— START OF Text segment —
Doubtless, as much light and heat brighten and warm one country as the other in the aggregate of a year.  But there is a great difference in the economy of distribution.  In England, the sun spreads its warmth more evenly over the four seasons of the year.  What it withholds from Summer it gives to Winter, and makes it wear the face of Spring through its shortest and coldest days.  But then Spring loses a little from this equalising dispensation.  It is not the resurrection from death and the grave as it is in America.  Children are not waiting here at the sepulchre of the season, as with us, watching and listening for its littleBluebird angel to warble from the first budding tree top, "It is risen!"  They do not come running home with happy eyes, dancing for joy, and shouting through the half open door, "O, mother, Spring has come!  We've heard the Bluebird!  Hurrah!  Spring has come.  We saw the Phebee on the top of the saw-mill!"  Here Spring makes no sensation; takes no sudden leap into the seat of Winter, but comes in gently, like the law of primogeniture or the British Constitution.  It is slow and decorous in its movements.  It is conservative, treats its predecessor with much deference, and makes no sudden and radical changes in the face of things.  It comes in with no Lord Mayor's Day, and blows no trumpets, and bends no triumphal arches to grace its entree.  Few new voices in the tree-tops hail its advent.  No choirs of tree-toads fiddle in the fens.  No congregation of frogs at twilight gather to the green edges of the unfettered pond to sing their Old Hundred, led by venerable Signor Cronker, in his bright, buskin doublet, mounted on a floating stump, and beating time with a bulrush.  No Shad-spirits with invisible wings, perform their undulating vespers in the heavens, to let the fishermen know that it is time to look to their nets.  Even the hens of the farm-yard cackle with no new tone of hope and animation at the birth of the English Spring.  The fact is, it is a baby three months old when it is baptised.  It is really born at Christmas instead of Easter, and makes no more stir in the family circle of the seasons than any familiar face would at a farmer's table.
— END OF Text segment —
To do:
Render this sentence from the passage on the English spring into Spanish: "In England, the sun spreads its warmth more evenly over the four seasons of the year."
— START OF Information supplied —
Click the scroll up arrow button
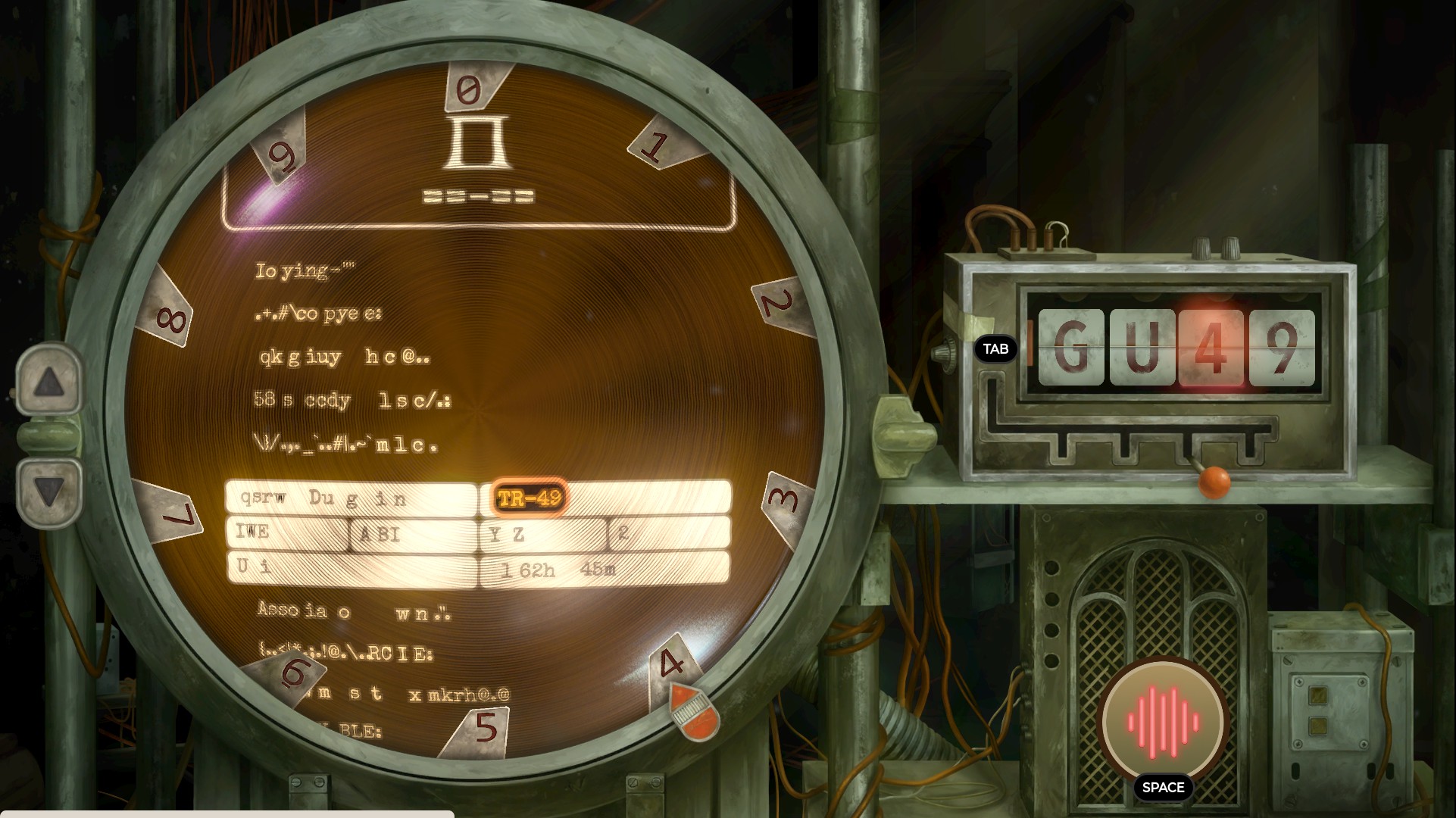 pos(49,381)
— END OF Information supplied —
Reply to the exercise:
En Inglaterra, el sol reparte su calor de manera más uniforme entre las cuatro estaciones del año.